Kirundo was the "breadbasket of Burundi" and supplied agricultural products such as cereals and legumes to the rest of the country before the Burundian Civil War of 1993–2005.

The Burundi Tobacco Company (BTC) was founded in 1979 by Tribert Rujugiro Ayabatwa.
In 1982 it made an agreement with farmers in Cibitoke Province and Kirundo Province to supply seed, fertilizer, pesticides, crop extension services, drying and processing, and to buy their tobacco at a price agreed upon in advance.
The result was rapid growth in the number of tobacco farmers and the quantity produced.
In the 1980s, BTC started to clear large areas of forest to supply wood to the ovens used to dry tobacco, but did not undertake reforestation.

Between 1996 and 2009, agricultural output dropped by 53.9%.
Poverty has increased and there are high levels of malnutrition.
The farmers have turned to farming for consumption by the family.
Reasons for this change include inadequate labor, agricultural equipment and agricultural inputs, poor protection of the soil, persistent conflicts over land ownership and lack of microcredit.
The poor roads also contribute to the high levels of poverty in the province.
In 2008 the OPEC Fund for International Development announced a project to build a paved road running 37 km from the city of Kirundo to Gasenyi and the border with Rwanda.
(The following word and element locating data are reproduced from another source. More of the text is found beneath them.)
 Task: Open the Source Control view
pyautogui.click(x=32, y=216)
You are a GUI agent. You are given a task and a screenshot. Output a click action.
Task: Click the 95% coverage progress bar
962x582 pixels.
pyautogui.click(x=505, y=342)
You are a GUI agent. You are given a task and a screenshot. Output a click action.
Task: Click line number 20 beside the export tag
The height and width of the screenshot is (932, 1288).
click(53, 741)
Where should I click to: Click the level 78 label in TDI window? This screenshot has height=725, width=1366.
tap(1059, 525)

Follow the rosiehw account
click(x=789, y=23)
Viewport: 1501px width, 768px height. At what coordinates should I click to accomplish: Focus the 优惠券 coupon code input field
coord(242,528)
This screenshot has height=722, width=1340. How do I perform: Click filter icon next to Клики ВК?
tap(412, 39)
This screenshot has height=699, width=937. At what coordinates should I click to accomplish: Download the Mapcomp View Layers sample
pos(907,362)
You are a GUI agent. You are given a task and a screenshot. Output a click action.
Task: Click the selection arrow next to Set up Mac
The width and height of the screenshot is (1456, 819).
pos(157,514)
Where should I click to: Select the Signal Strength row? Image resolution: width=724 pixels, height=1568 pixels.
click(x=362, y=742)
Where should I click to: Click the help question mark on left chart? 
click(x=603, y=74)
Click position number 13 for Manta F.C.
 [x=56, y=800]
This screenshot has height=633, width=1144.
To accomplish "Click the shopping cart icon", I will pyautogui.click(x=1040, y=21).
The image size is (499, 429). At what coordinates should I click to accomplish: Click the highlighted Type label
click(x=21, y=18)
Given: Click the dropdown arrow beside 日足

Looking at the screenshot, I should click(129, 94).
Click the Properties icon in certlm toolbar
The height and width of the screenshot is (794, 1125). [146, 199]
The project would also includes upgrades to feeder roads and social infrastructure.

In November 2021 Cyriaque Nshimirimana, Second Deputy-Speaker of the Senate of Burundi, met leaders of the province in the capital of the Commune of Ntega.
His audience included heads of provincial and municipal services, colline chiefs, leaders of the Sangwe cooperatives and religious leaders.
He urged them to preserve peace and security, fight drunkenness, polygamy, unwanted pregnancies and corruption, limit births, send their children to school, continue to build the offices of colline chiefs and join cooperatives to accomplish development projects together.
He advised the leaders of cooperatives to be fiscally prudent and transparent.
Concerns raised by the audience included the need to repair the Rurata–Ntega road, the lack of teachers and teaching materials in the vocational schools, and the lack of a regional branch of the Banque d’Investissement pour les Jeunes (Investment Bank for Youth).